Compilation album by various artists
- Released: 1998
- Genre: Television themes
- Label: Varèse Sarabande/Universal Records

= Classic TV Game Show Themes =

Classic TV Game Show Themes is a compilation CD released by Varèse Sarabande in 1998. The CD contains 20 tracks, each the theme to a current or classic game show.

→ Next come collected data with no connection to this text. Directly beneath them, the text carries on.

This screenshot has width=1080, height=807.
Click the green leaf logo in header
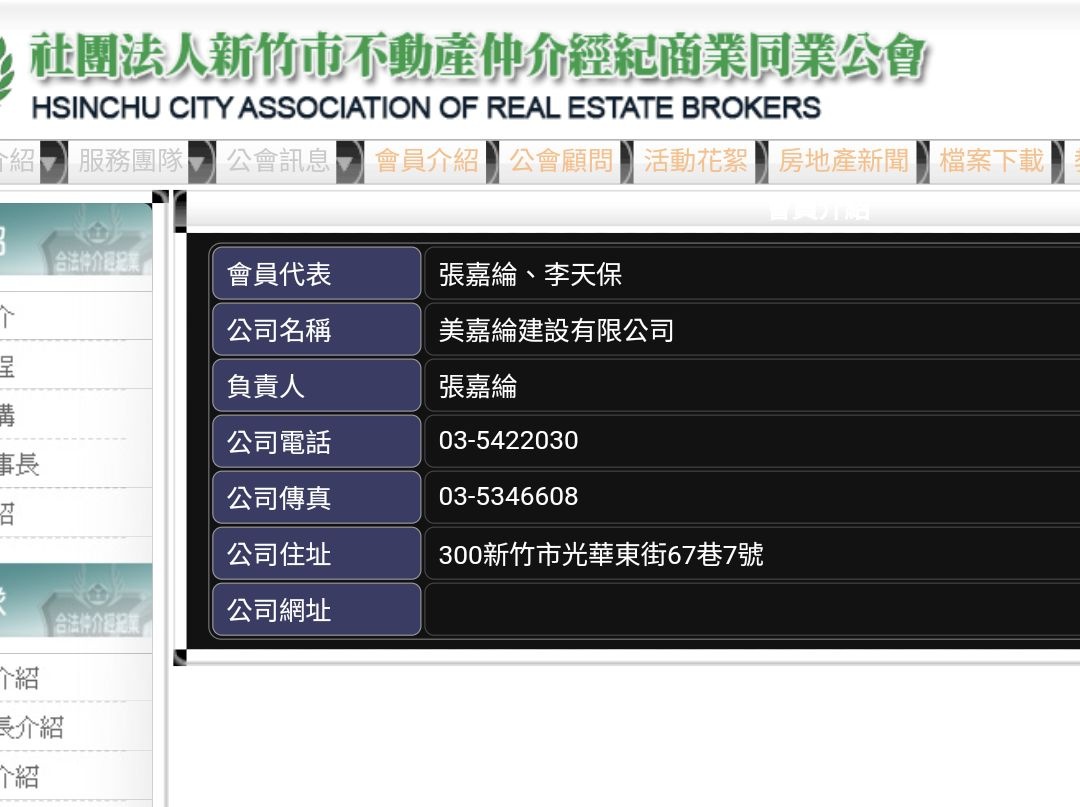(7, 75)
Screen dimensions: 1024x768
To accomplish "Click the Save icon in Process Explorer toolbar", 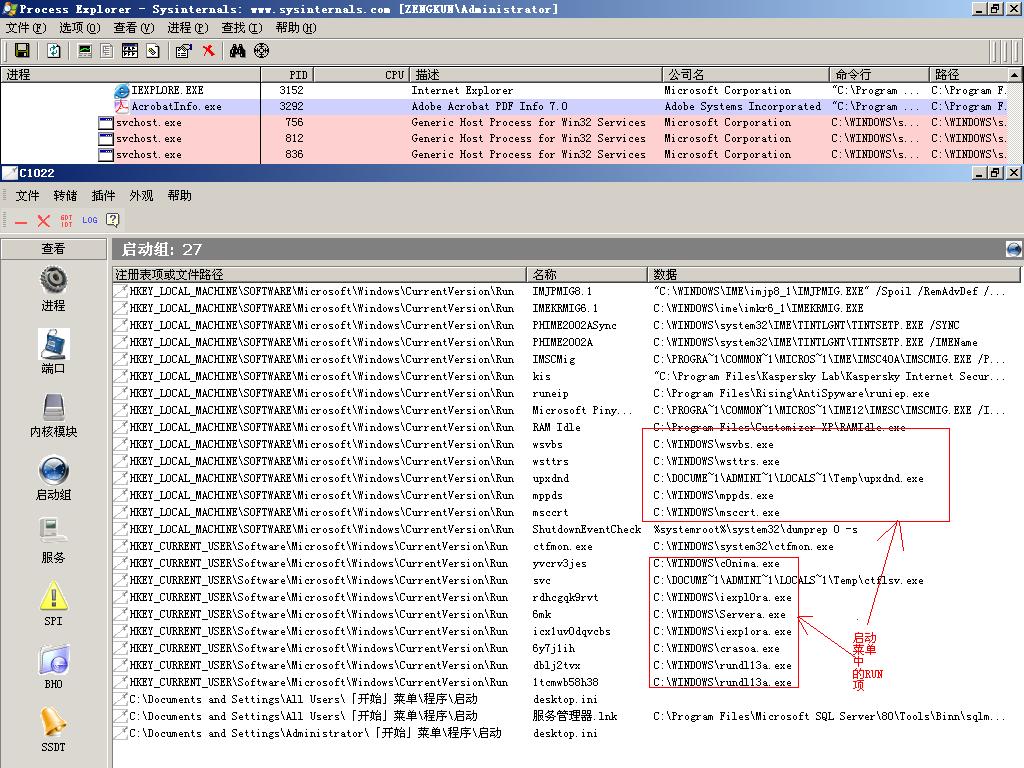I will (x=21, y=51).
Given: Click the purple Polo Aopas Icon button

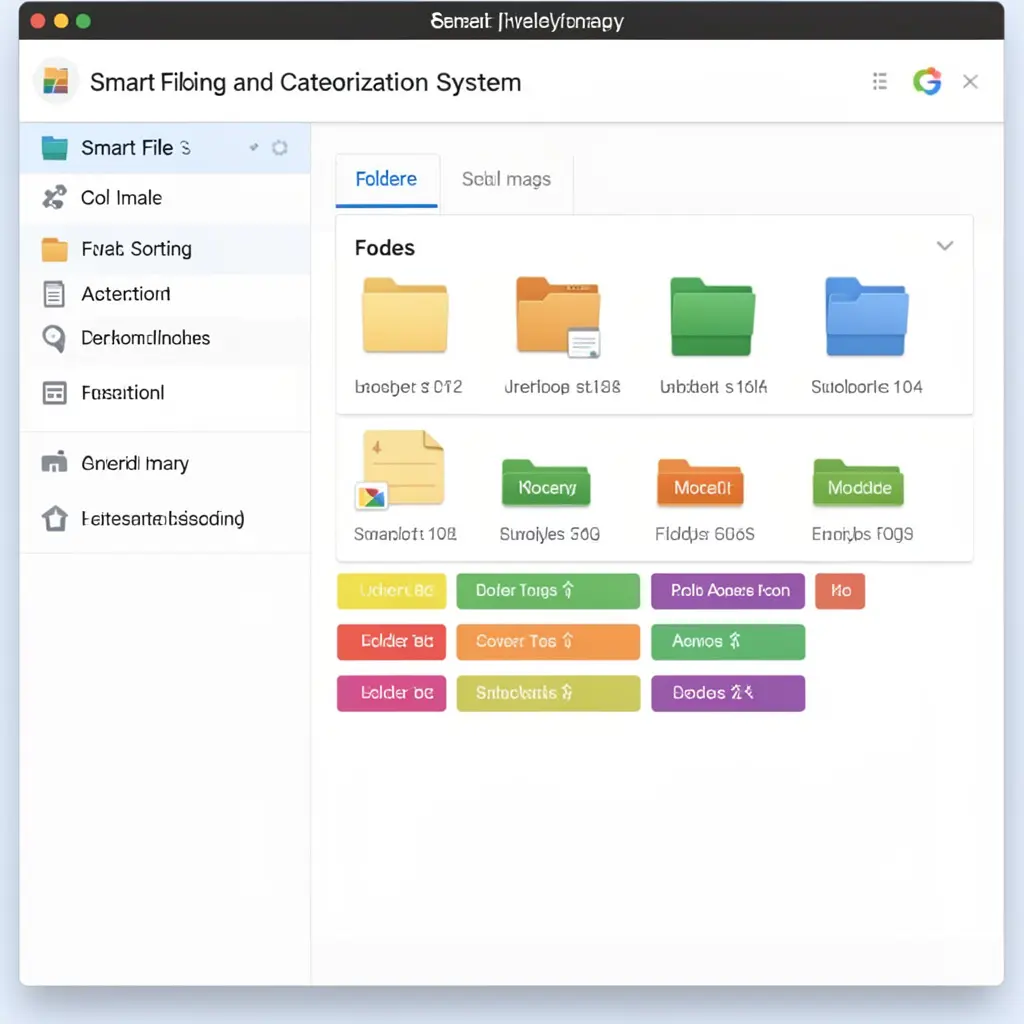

The disc was authorized by Game Show Network, and featured liner notes provided by the channel.

==Track listing==

1. Wheel of Fortune - "Changing Keys" (Opening Theme From 1983 to 1989) - Merv Griffin (2:02)
2. Jeopardy! (Opening Theme From 1984 to 1991) "Think!" - Merv Griffin (2:10)
3. What's My Line? - "Rollercoaster" (Closing Theme From 1950 to 1967) - Milton DeLugg & Lou Busch (2:54)
4. I've Got a Secret - "Plink Plank Plunk" (Opening Theme From 1952 to 1967) - Norman Paris* (2:26)
5. Password (Opening Theme From 1971 to 1974) - Bob Israel (1:01)
6. To Tell the Truth (Opening Theme From 1969 to 1978) "You Don't Know How to Tell the Truth" - Bob Israel & Paul Alter (2:00)
7. Tic-Tac-Dough (Opening Theme From 1978 to 1986) "Crazy Fun" - Hal Hidey (1:48)
8. The Joker's Wild (Opening Theme From 1978 to 1986) "The Savers" - Hal Hidey (2:12)
9. College Bowl (Opening Theme From 1959 to 1970) - Don Reid (1:20)
10. The Wizard of Odds (Opening Theme From 1973 to 1974) "It's the Wizard of Odds" - Alan Thicke (3:28)
11. The Dating Game (Opening Theme From 1978 to 1980) - Chuck Barris & David Mook (2:31)
12. The Newlywed Game (Main Theme From 1977 to 1980) - Chuck Barris (2:12)
13. The $25,000 Pyramid (Opening Theme From 1982 to 1988) "Tuning Up" remake - Bob Cobert (1:14)
14. The Price Is Right (Opening Theme From 1972 to 2007) - Bob Israel* (1:08)
15. Match Game (Opening Theme From 1973 to 1982) "The Stars Are Out" - Bob Israel (1:26)
16. Family Feud (Main Theme From 1988 to 1994) "The Feud" - Bob Israel ** (1:45)
17. Card Sharks (Opening Theme From 1978 to 1981) "Double Dare" - Edd Kalehoff (1:00)
18. Jackpot (Main Theme From 1985 to 1990) - Bob Cobert (1:50)
19. Go (Opening Theme From 1983 to 1984) "Hollywood Minute" - Bob Cobert (2:28)
20. Chain Reaction (Main Theme From 1986 to 1991) "Thru Train" - Bob Cobert (2:01)

- Credited to Paris, although the theme was composed by Leroy Anderson.
- Credited to Israel, though it was composed and performed by Edd Kalehoff.
  - The liner notes for "Family Feud" incorrectly list the theme being used from 1976-1985.